The three game modes in Star Trek DAC make up the cryptic acronym in its title: Deathmatch, Assault and Conquest. Upon initially firing up the game and running through the latter two modes, I began to feel frustration as the differences between Assault and Conquest are purely minimal. The game plays the same in each mode. You start out as either Federation or Romulan and have your choice of three ships: fighter, bomber, or flagship. As you go up in class you get a ship that increases in armor and firepower, but loses a lot in speed and maneuverability. From there you either duke it out against the opposing team in Deathmatch, or try to capture the four control points in Assault or Conquest. In Conquest, both teams are vying to capture the two neutral points, which then unlocks the home base of the opponent. If this is captured, then the capturing team wins. In Assault, it's the same mechanic, except one team tries to capture all four points while racing against the clock and also eliminating defenders. After the time limit expires or all four points are captured, roles are reversed and the team who captures the most points wins; in a tie, points determine winner.
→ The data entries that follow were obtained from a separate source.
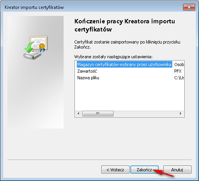Go back with the Wstecz button
Screen dimensions: 199x181
coord(115,169)
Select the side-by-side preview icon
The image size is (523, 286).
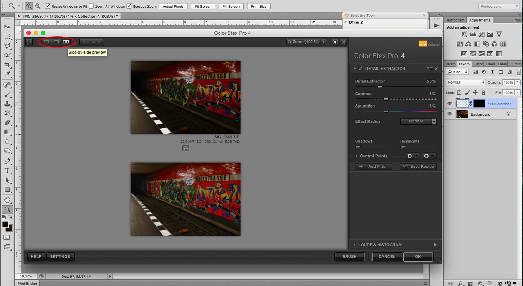66,42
This is the depth of the game play: shoot and/or capture. While I initially had fun with the stripped down game play, by the thirty minute mark I was growing tired of the game. The game allows you to play these modes offline with AI teammates and enemies, or take it online against all humans or co-op, which pits a human team against AI enemies. Not once in the few hours I've logged online with the game did I run across anyone on the microphone trying to rally teammates to work together. It seems no matter what mode you play, it's every man (or woman) for themselves.
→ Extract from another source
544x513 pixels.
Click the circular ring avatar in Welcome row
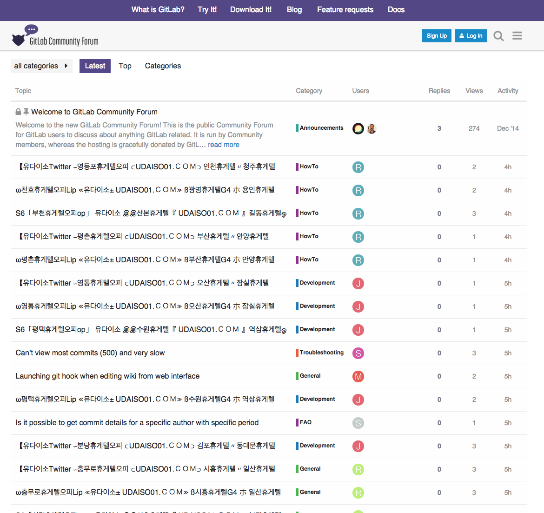[358, 129]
Thankfully, the control scheme of the game is fairly well polished. The left analog stick controls movement, while the right stick moves the targeting reticule on the flagship class. Right trigger handles firing, while left trigger handles a speed boost. The last button used is the right bumper that activates one of the randomized power-ups you can pick-up. I didn't once have a problem navigating the map or attacking foes, but perhaps this is likely to this style game play having been refined years ago.
Graphics and Sound
While this is a generic top-down shooter with a Star Trek theme pasted on, the developers did hit a high note in terms of graphics and sound. The maps themselves have a pseudo-3D look to them, which reflects the environments of the new Trek franchise. The ships also sport this new look, and while there are only six different designs, they are all unique, with the highlight being the classic Constitution Class as the Federation' flagship class. The graphics aren't the best I've seen from an XBLA game, but they toward the top of the heap. The sound helped pull me into the environment of the game a little more and classic sound effects such as phasers, photon torpedoes and warp engines populate the game sessions. A generic, but pleasing score rounds out the better than expected sound design.
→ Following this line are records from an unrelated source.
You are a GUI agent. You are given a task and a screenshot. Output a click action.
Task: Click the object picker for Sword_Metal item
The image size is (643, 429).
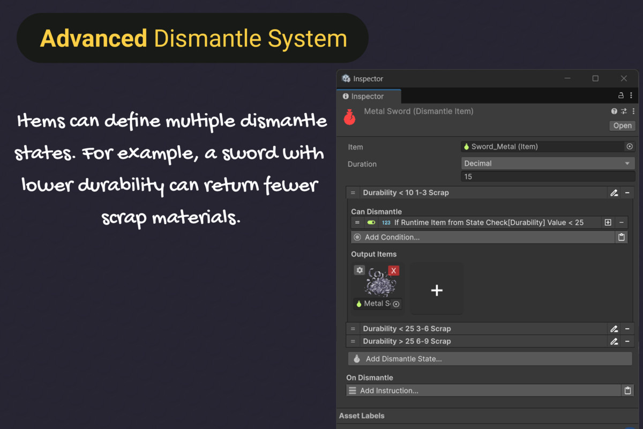coord(630,146)
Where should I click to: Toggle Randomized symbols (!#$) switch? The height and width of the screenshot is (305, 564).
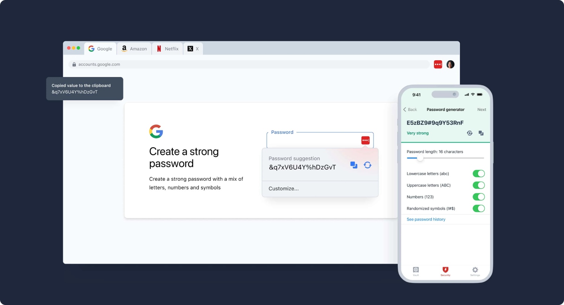coord(479,209)
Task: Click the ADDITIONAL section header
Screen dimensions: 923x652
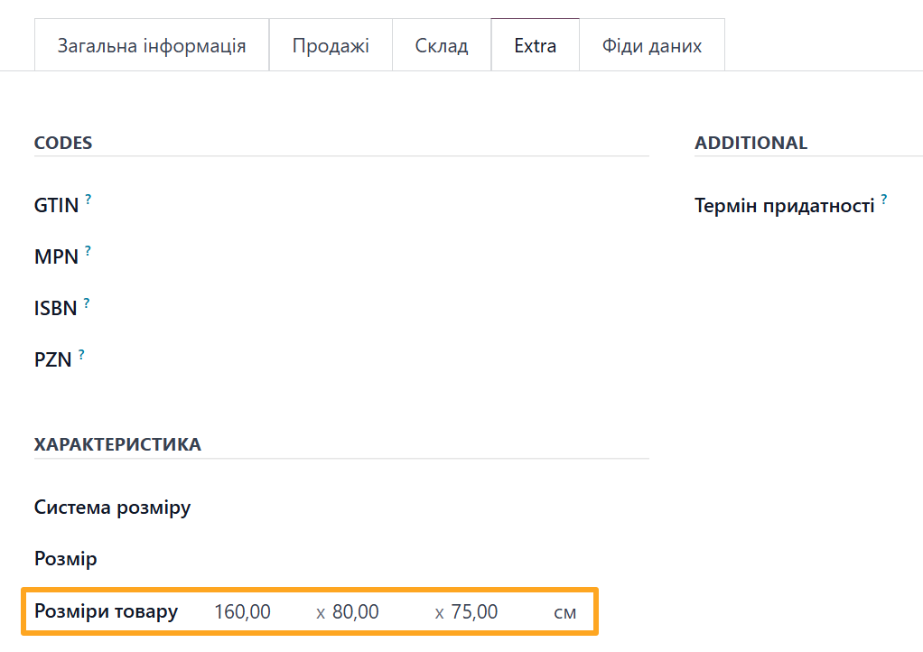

Despite quality graphics and sound and a responsive control system, there just isn't anything here to make Star Trek DAC worth playing. I could see at a fun 10-20 minute diversion from time to time, but at a price tag of 800 points, there are far better games to spend your money on. Even if this was priced at 50% off, the player is still paying for an uninspired top down shooter with a flashy Hollywood license. The 12 achievement points are relatively simple to obtain with the exception of a secret achievement that reportedly forces the player to enter a yet undiscovered cheat code (as an homage to the Kobayashi Maru test).
The remaining 11 simply require either a lot of time in the game to rack of a set number of kills or to complete some game modes under specific stipulations. There's an online leader board to track your total score among the modes. At the time of this review there were about 800-900 users listed. With a few more hours of playtime, I could easily take a top spot on any of these boards, another testament to the game not being as popular as one might expect. Still, if you're a huge Trek fan or think you want a barebones top down shooter, download the demo, but I'm pretty certain, you'll feel like your time has been wasted. Better yet, go download the free computer game 'Netrek' it's the same game play concept, less impressive A/V, but packed with far more depth and a much more active and involved user base.